→ What the task requires
Beginning at the line that contains "Add a column via the blue plus icon" and finishing at the line that contains "The image size is (667, 500).", output the data below exactly. Include both end lines and no pictures.

→ Recorded data
==*==
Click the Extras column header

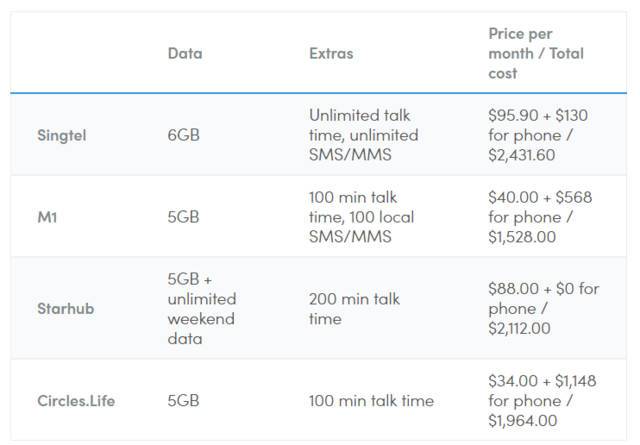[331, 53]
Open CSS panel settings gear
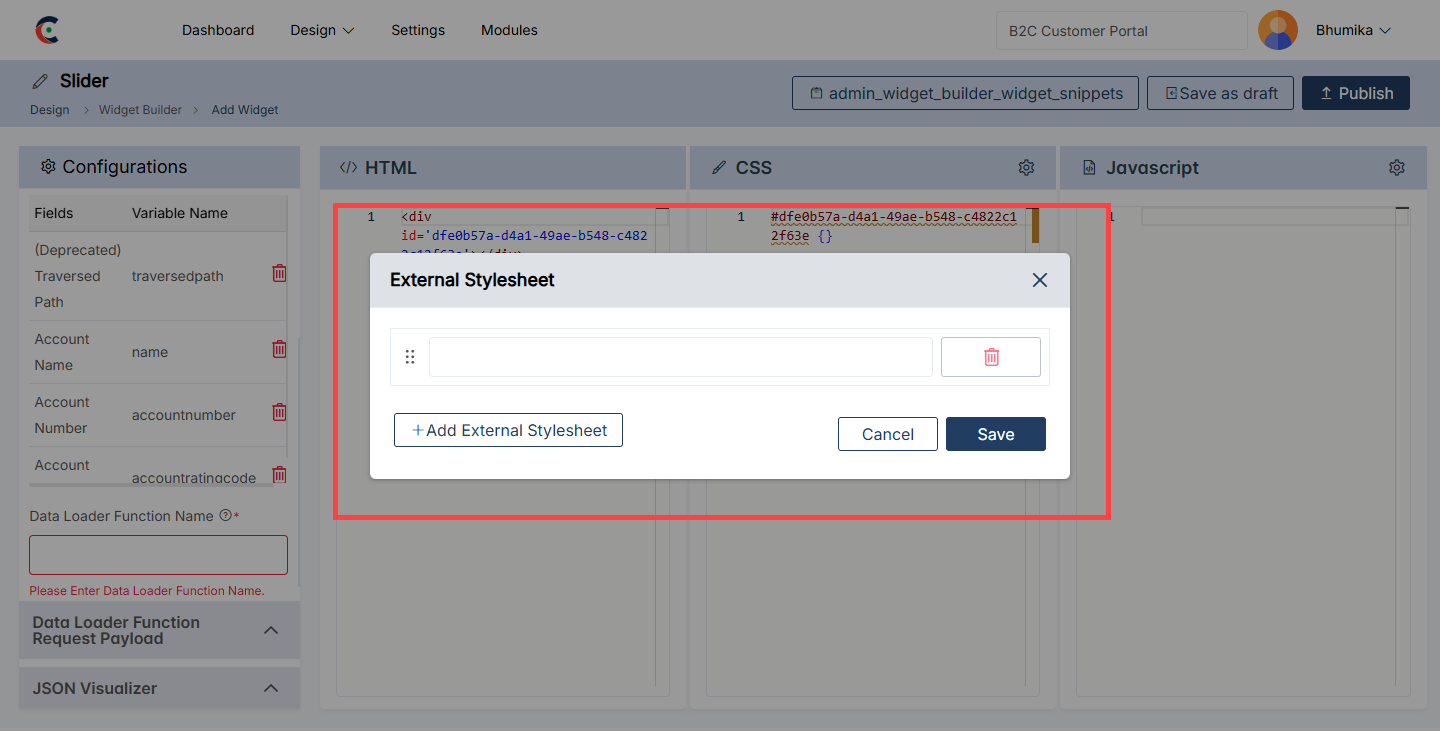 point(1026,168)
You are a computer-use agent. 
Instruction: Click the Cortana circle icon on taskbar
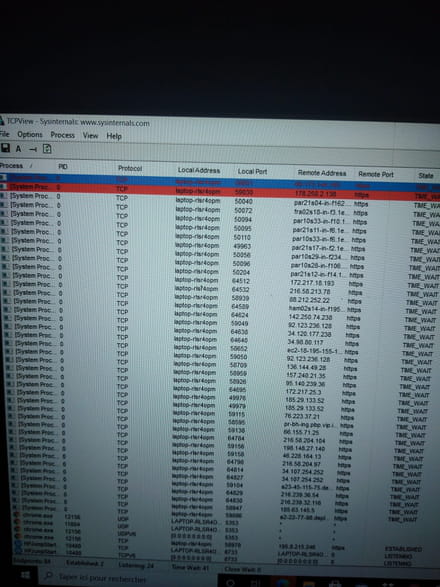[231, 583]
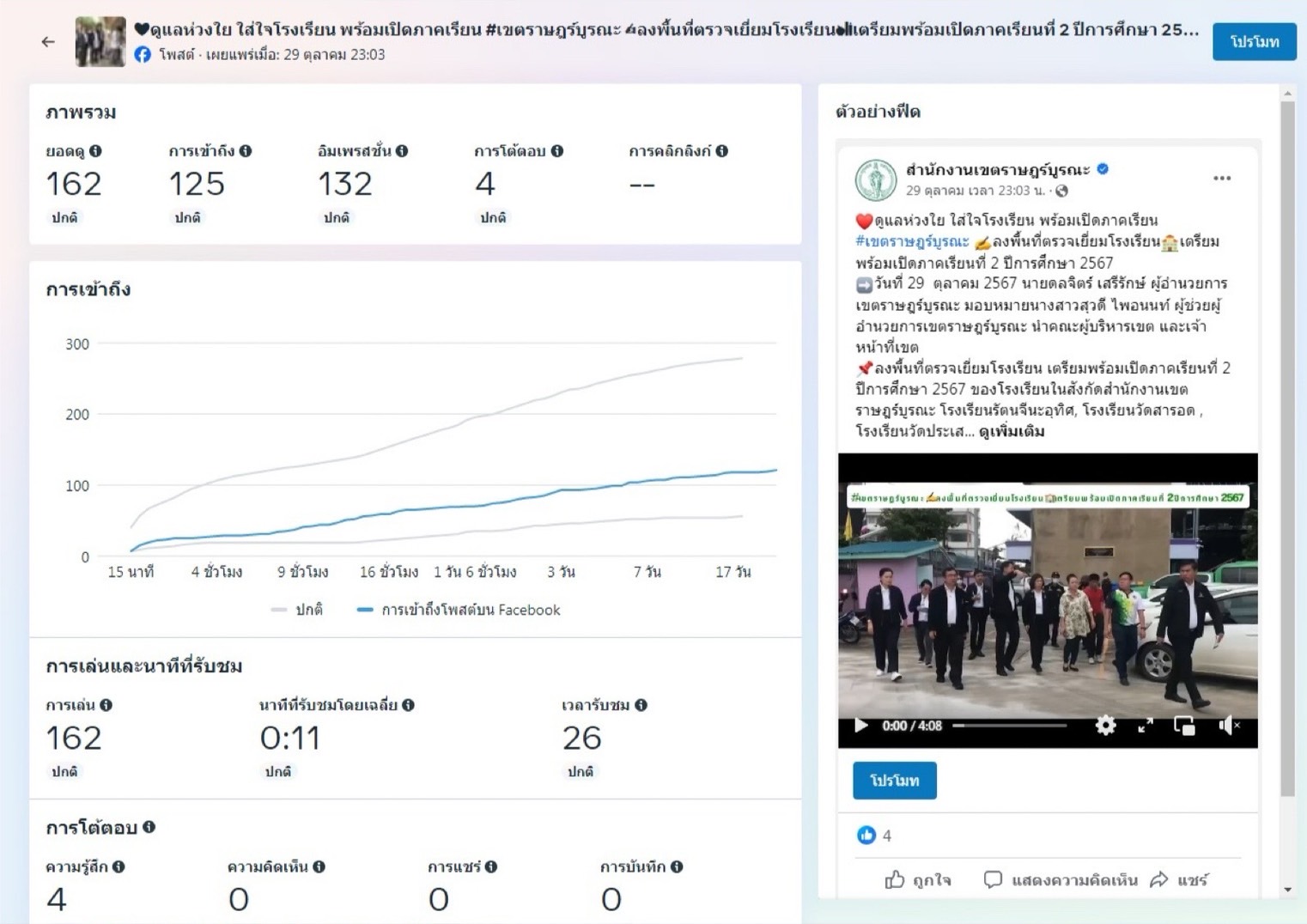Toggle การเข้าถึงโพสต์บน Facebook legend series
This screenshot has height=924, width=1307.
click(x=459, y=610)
==*==
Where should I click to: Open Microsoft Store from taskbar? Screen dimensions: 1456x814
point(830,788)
==*==
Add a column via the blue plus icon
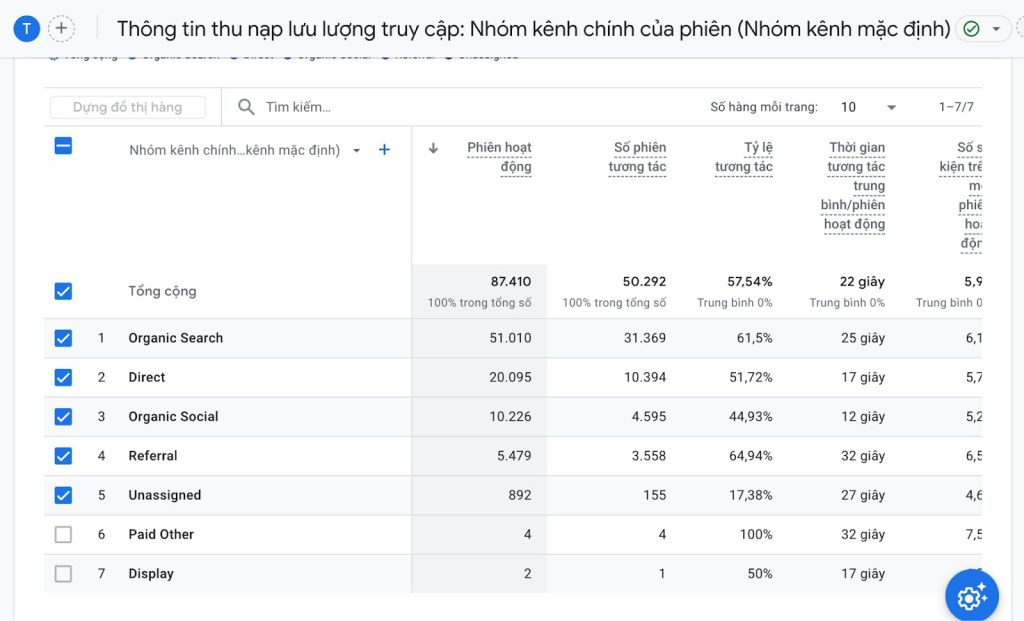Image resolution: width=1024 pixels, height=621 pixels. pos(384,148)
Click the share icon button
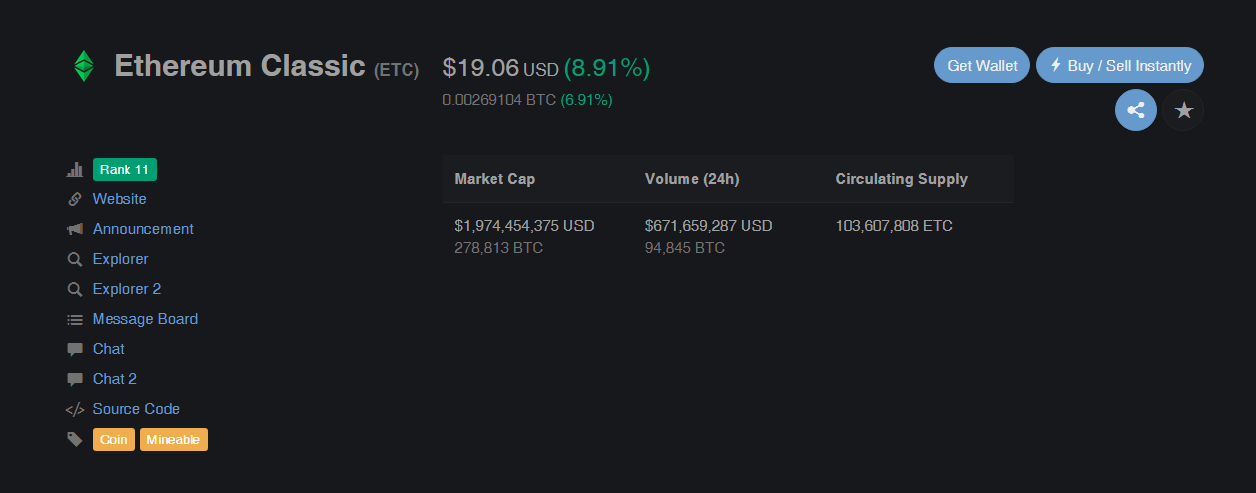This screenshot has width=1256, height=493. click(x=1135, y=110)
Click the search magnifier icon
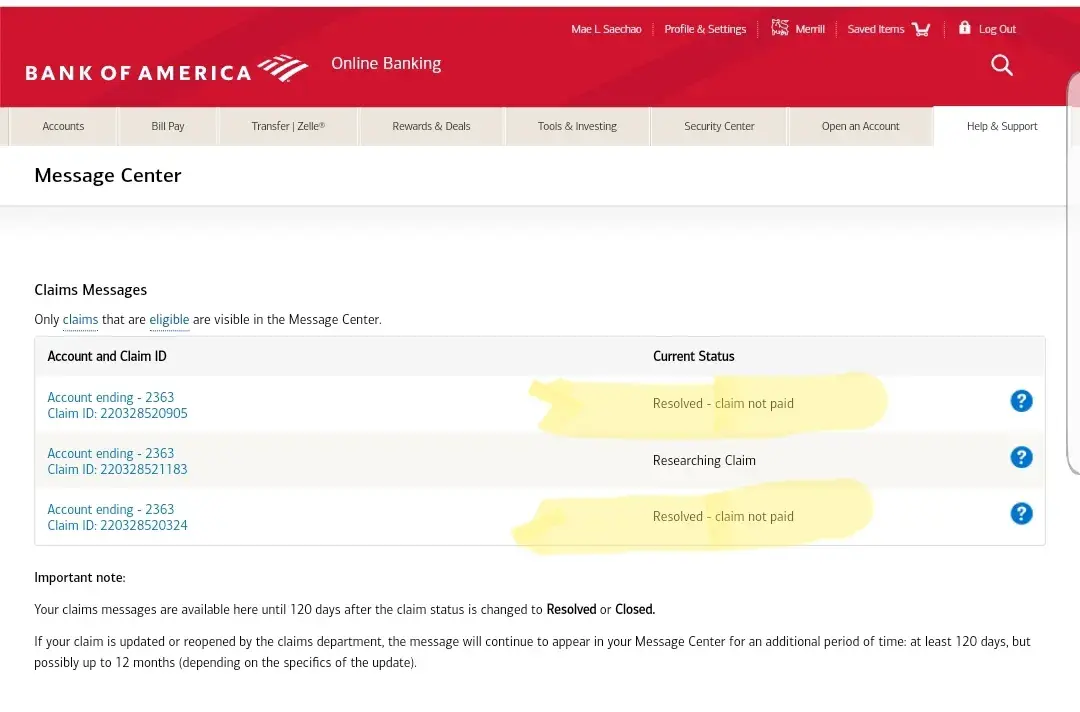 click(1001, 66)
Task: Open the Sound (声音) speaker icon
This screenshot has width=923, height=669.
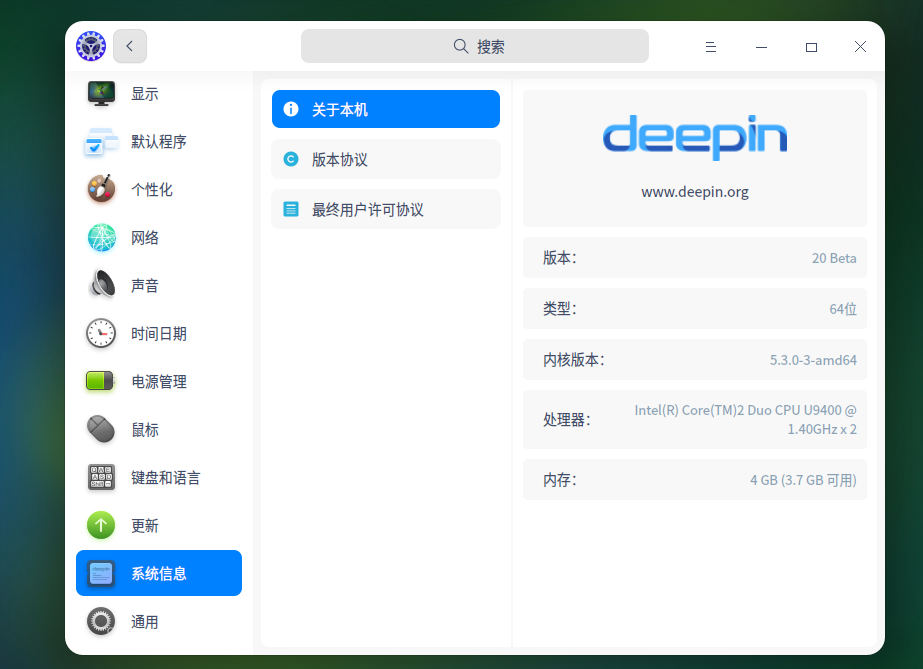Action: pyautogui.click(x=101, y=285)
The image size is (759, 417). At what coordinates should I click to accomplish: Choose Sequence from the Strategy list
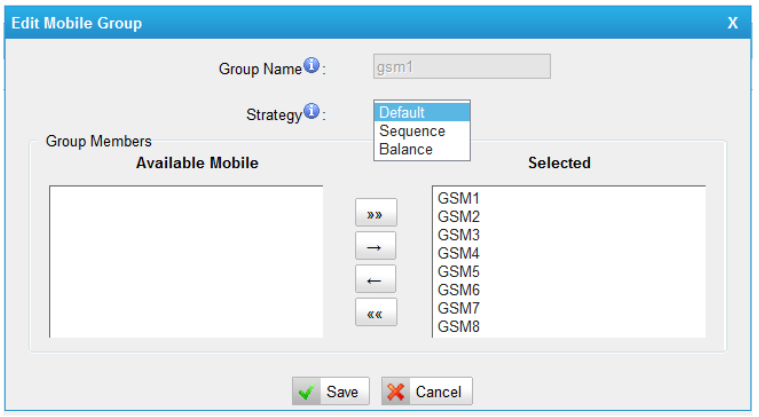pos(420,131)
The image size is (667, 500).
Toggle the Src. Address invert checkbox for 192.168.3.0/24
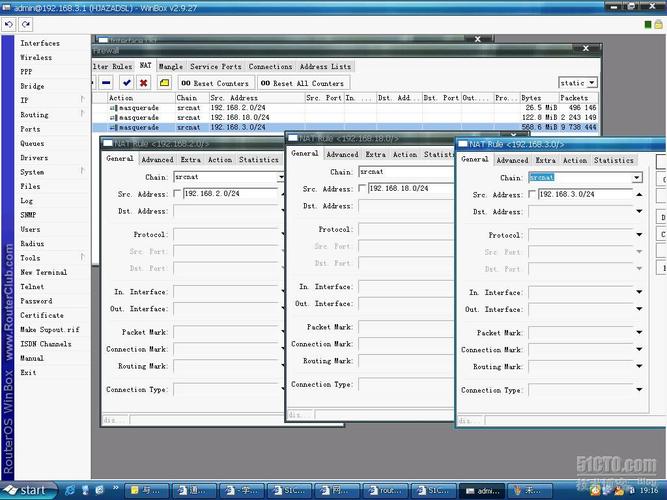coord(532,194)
==*==
→ Output for this exercise
Add a column via the blue plus icon
Image resolution: width=1024 pixels, height=621 pixels. pos(384,148)
Click the share icon button
This screenshot has width=1256, height=493. click(x=1135, y=110)
Click the search magnifier icon
 click(1001, 66)
Task: Open the Sound (声音) speaker icon
This screenshot has width=923, height=669.
Action: pyautogui.click(x=101, y=285)
The image size is (759, 417). At what coordinates should I click to accomplish: Choose Sequence from the Strategy list
pos(420,131)
The image size is (667, 500).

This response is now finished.